EXERCISE BRIEF: Retype, word for word, every line of the records below starting at the one that contains "This screenshot has height=1005, width=1204." and ending at the one that contains "Click the cloud"; include both of those lines and nothing more.
── DATA EXTRACTS ──
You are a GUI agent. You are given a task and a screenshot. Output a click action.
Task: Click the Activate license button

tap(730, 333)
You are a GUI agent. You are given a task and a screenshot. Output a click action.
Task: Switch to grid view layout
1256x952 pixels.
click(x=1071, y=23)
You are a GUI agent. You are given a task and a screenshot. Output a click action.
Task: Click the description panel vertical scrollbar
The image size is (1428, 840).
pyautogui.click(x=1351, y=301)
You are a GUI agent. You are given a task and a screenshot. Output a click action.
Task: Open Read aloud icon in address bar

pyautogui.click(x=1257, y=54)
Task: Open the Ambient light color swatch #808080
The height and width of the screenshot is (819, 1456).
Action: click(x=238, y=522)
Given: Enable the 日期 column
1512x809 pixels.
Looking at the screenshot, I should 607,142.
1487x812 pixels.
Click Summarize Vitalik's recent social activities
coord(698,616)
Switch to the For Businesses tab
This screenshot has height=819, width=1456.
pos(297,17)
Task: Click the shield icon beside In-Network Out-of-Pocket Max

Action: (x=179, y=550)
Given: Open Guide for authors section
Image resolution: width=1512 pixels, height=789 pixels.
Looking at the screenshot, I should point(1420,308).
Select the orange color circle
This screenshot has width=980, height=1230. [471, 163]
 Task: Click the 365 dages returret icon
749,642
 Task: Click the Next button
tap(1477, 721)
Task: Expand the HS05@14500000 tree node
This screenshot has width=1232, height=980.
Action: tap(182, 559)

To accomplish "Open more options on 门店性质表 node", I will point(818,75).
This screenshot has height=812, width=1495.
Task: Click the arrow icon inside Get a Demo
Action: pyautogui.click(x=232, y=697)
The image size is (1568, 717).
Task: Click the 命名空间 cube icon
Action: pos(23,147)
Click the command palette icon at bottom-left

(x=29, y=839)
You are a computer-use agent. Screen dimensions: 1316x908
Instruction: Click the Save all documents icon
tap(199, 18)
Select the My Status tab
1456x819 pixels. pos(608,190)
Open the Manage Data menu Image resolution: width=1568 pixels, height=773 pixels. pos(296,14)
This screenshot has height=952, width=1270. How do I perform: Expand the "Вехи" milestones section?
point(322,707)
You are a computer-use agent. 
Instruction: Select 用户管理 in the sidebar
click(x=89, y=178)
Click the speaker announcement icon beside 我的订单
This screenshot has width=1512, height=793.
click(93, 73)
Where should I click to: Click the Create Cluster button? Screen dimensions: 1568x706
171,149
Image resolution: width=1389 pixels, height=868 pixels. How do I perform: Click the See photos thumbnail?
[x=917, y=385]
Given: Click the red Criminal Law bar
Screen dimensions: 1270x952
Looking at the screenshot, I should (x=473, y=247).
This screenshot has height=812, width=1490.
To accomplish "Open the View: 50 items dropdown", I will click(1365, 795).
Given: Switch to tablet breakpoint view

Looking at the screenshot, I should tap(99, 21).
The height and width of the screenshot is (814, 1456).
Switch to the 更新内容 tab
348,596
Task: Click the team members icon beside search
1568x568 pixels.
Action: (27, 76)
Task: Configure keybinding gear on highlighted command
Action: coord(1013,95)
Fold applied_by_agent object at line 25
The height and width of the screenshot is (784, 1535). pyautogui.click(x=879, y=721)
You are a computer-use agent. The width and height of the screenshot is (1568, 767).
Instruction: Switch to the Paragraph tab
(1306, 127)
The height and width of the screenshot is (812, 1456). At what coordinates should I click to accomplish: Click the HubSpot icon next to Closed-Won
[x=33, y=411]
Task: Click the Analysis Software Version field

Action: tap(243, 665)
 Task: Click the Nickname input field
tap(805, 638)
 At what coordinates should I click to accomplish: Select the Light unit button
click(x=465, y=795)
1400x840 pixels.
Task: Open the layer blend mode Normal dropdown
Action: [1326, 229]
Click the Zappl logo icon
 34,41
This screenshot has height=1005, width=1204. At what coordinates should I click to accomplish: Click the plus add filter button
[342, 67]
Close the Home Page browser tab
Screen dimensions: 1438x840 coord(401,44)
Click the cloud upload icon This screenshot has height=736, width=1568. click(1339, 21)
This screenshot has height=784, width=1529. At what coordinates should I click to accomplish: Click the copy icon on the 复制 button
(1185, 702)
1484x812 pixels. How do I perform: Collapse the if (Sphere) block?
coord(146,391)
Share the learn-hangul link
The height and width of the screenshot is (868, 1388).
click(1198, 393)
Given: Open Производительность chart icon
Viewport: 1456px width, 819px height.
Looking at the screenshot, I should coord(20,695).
───
ANSWER BOX:
This screenshot has height=1005, width=1204. At what coordinates should I click to accomplish: Click the plus add filter button
[342, 67]
Close the Home Page browser tab
Screen dimensions: 1438x840 coord(401,44)
Click the cloud upload icon This screenshot has height=736, width=1568. click(1339, 21)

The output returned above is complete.